Research has conclusively shown that music helps children (and adults too, for that matter!) study and retain information. Using elements of music, such as melody and words of an audio recording, has been shown to improve the academic performance of students again and again.
Educational music, where music is used as a teaching method, comes in a variety of formats and styles: improvisational music, video/audio recordings, sheet music, and others. Educational music is not to be confused with children’s music, which is a different genre altogether, although most of the educational music available today is indeed geared towards children.
Incorporating music in the classroom has been shown to raise student scores in standardized state tests, reduce the number of students referred to the office on disciplinary grounds, and heighten rates of class attendance. The importance of music education should not be underestimated – it can contribute to long-lasting results when it comes to memorization skills, and may be able to achieve success where other educational methods fall short.

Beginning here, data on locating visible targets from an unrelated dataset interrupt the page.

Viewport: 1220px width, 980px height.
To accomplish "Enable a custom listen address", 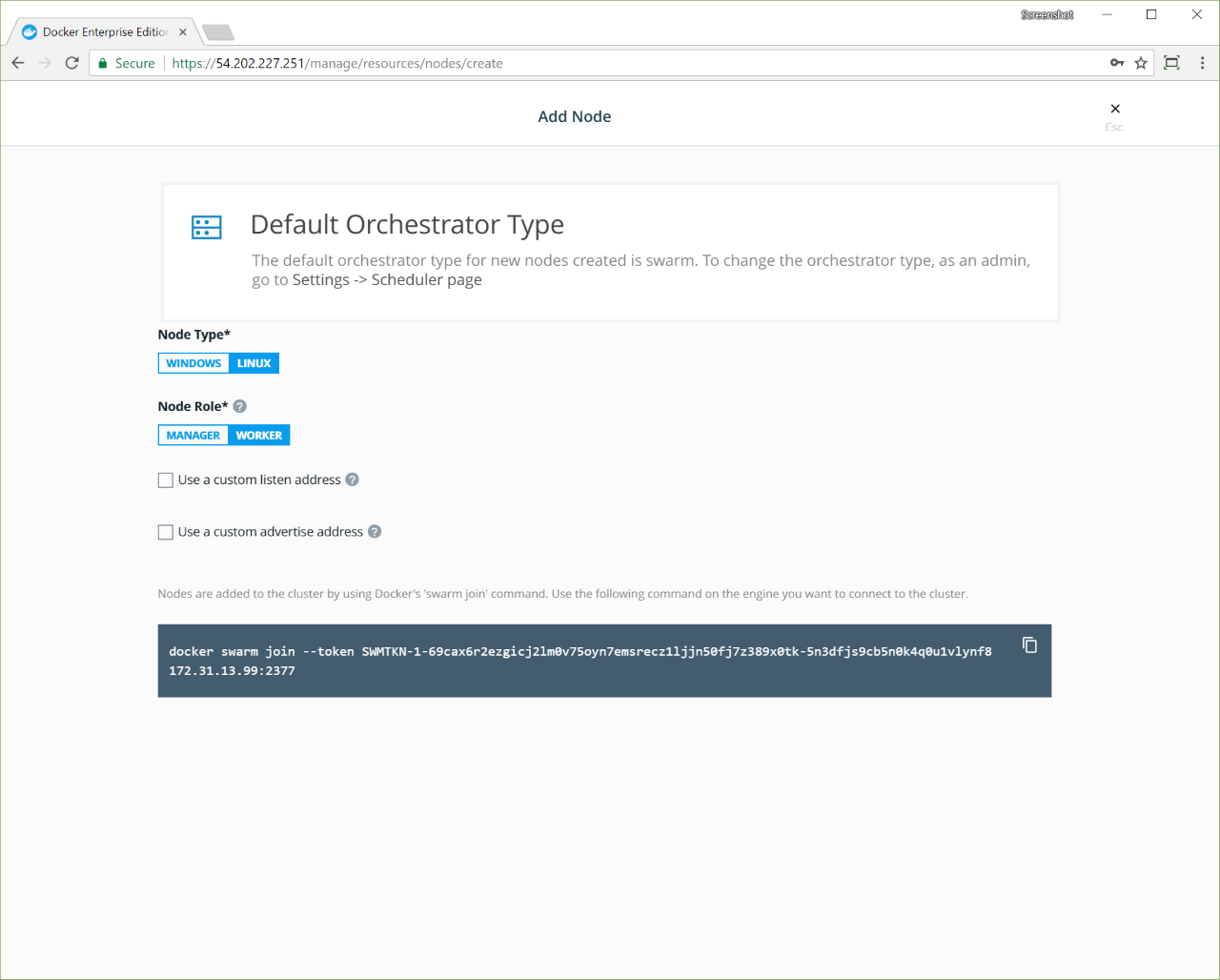I will (165, 480).
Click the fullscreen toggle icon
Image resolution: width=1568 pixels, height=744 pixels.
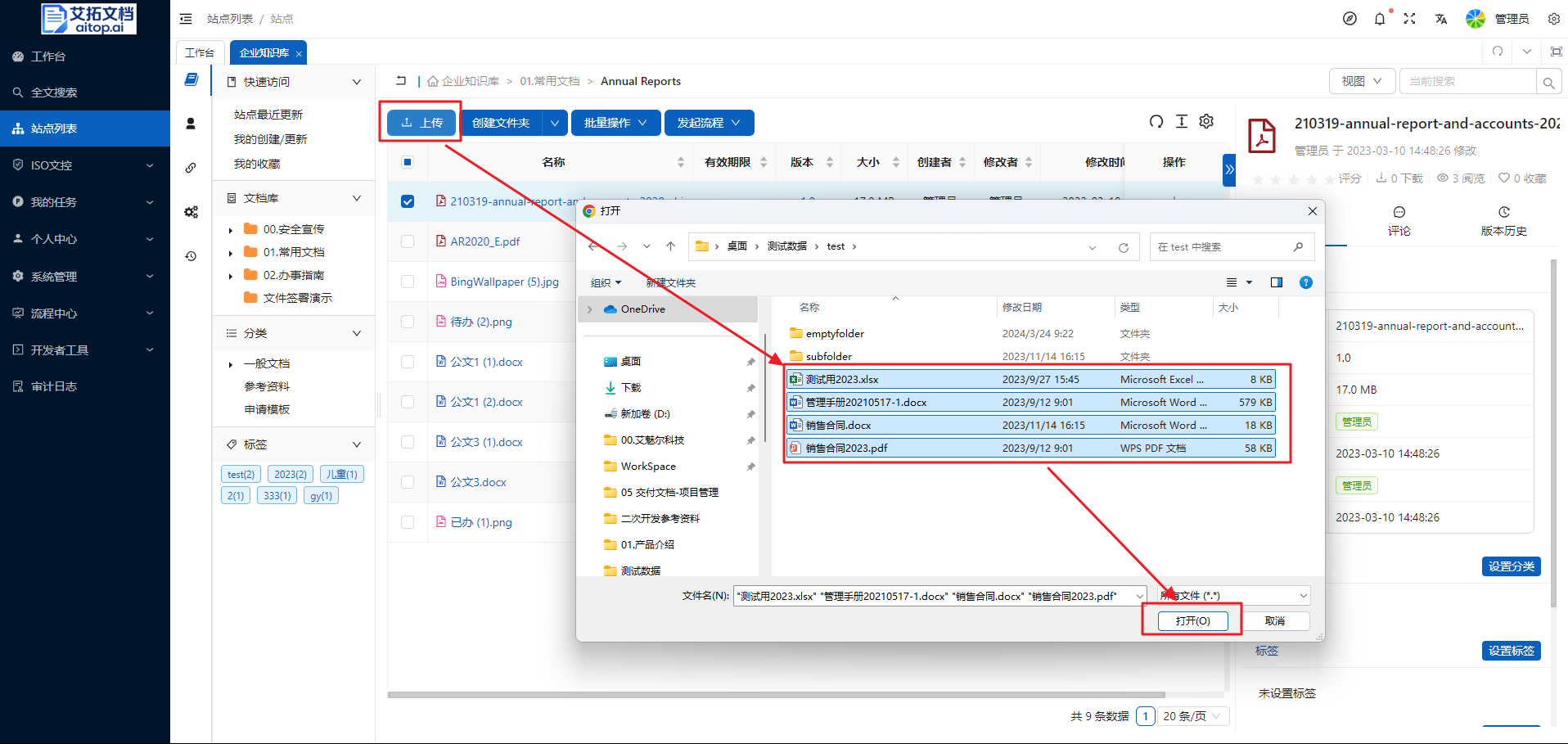pyautogui.click(x=1409, y=19)
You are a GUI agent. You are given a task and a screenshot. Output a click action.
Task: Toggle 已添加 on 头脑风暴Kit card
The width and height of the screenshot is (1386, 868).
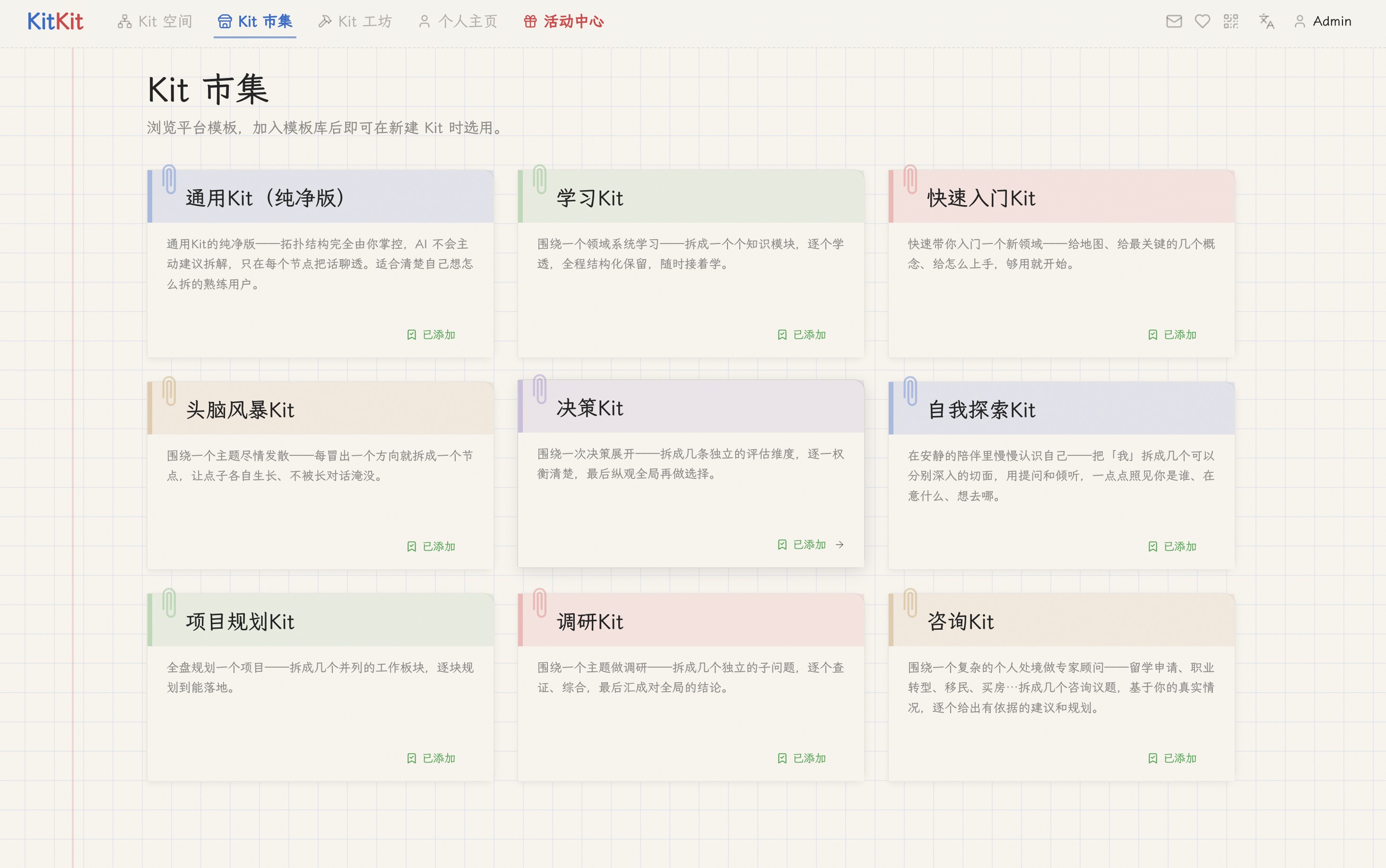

Kids who play musical instruments or who are otherwise musically trained have been shown to have a better verbal memory, when compared to students of the same demographic with no musical training. Music penetrates a place in our mind and brain that is perhaps deeper and more in sync with our natural rhythm, as opposed to the classic and traditional classroom dynamic.
Music connects us emotionally, and manages to hit certain spots deep within ourselves (sometimes only unconsciously) which activate and stimulate our minds. We all have a sort of life playlist or soundtrack, in which we associate certain songs, words, and melodies with specific events and occurrences. It can also help us learn things faster, and retain those pieces of information for longer periods of time.